Exercise aim – Please pull out every line below that contains the word "Open".

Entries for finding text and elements
——————————

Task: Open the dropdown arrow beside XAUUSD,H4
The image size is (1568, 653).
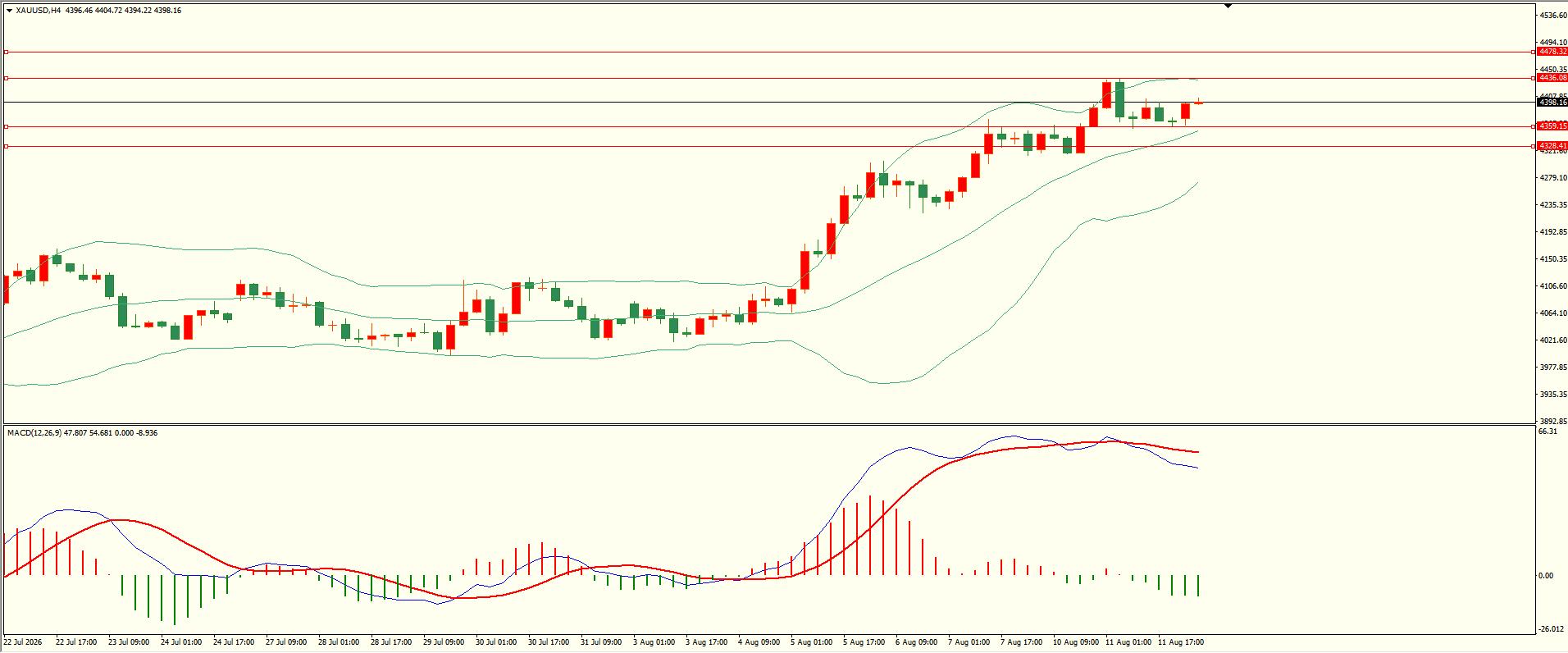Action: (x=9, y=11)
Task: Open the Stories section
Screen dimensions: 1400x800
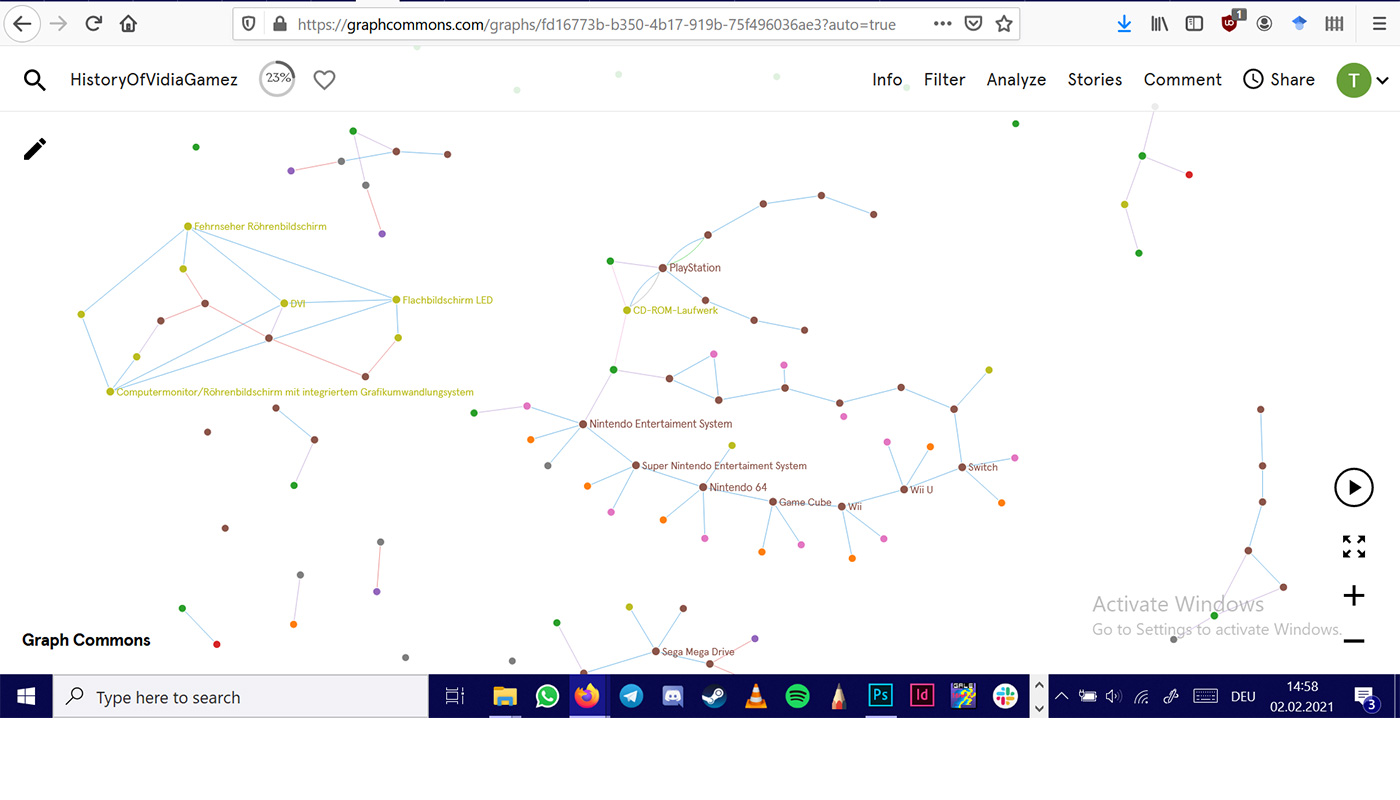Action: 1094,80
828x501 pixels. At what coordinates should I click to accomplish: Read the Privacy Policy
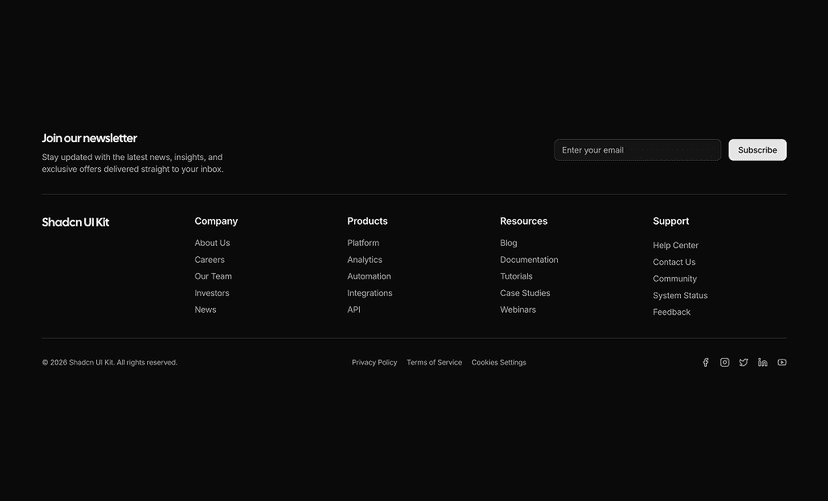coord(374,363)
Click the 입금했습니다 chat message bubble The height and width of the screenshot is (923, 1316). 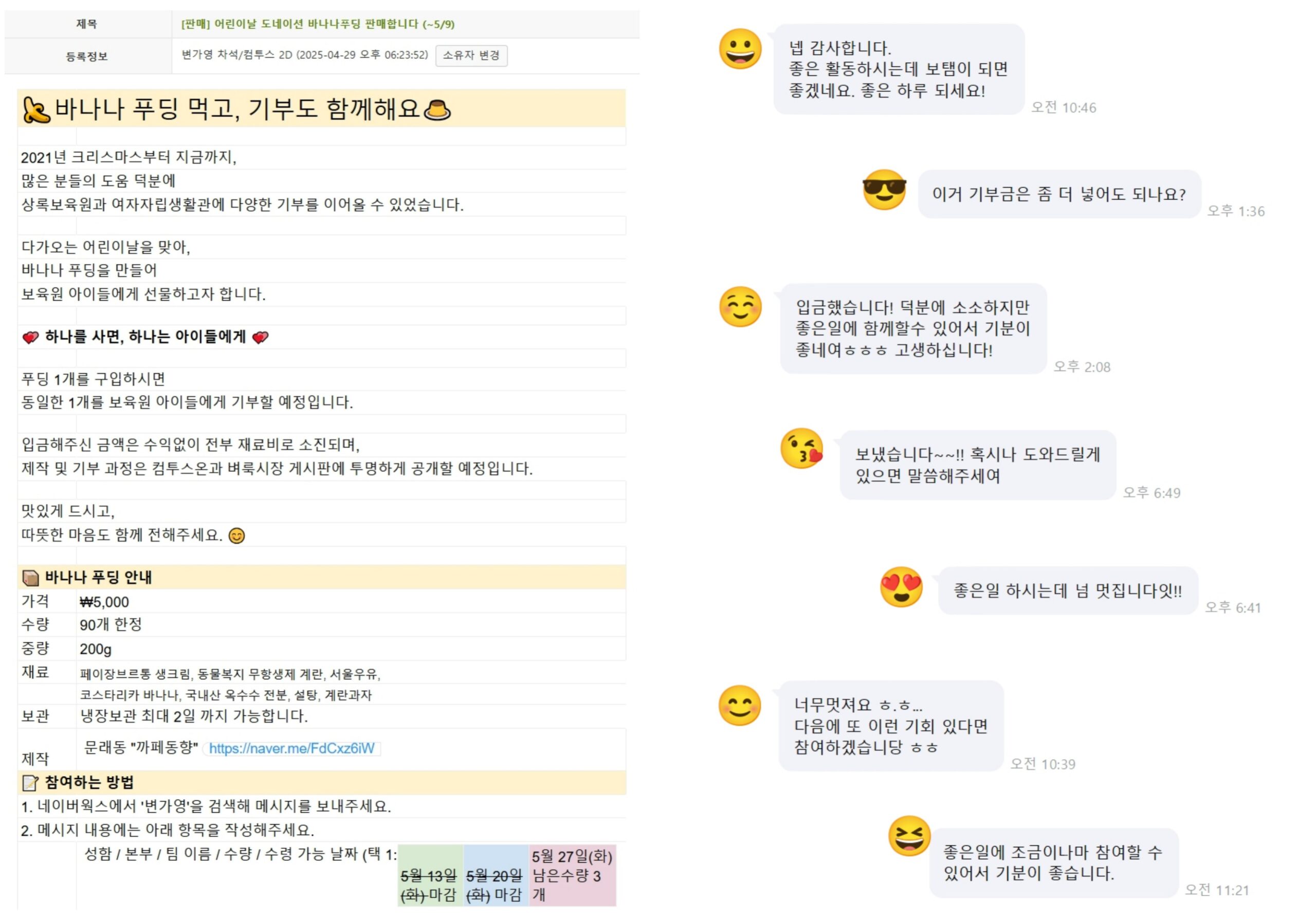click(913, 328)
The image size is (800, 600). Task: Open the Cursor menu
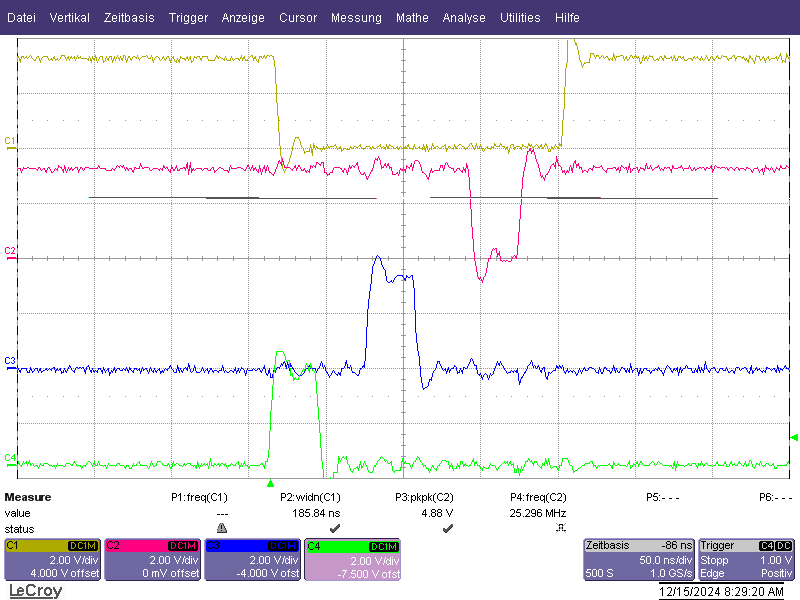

——————————

Exercise result –
Task: Open the dropdown arrow beside XAUUSD,H4
Task: Open the Stories section
The image size is (800, 600). Task: Open the Cursor menu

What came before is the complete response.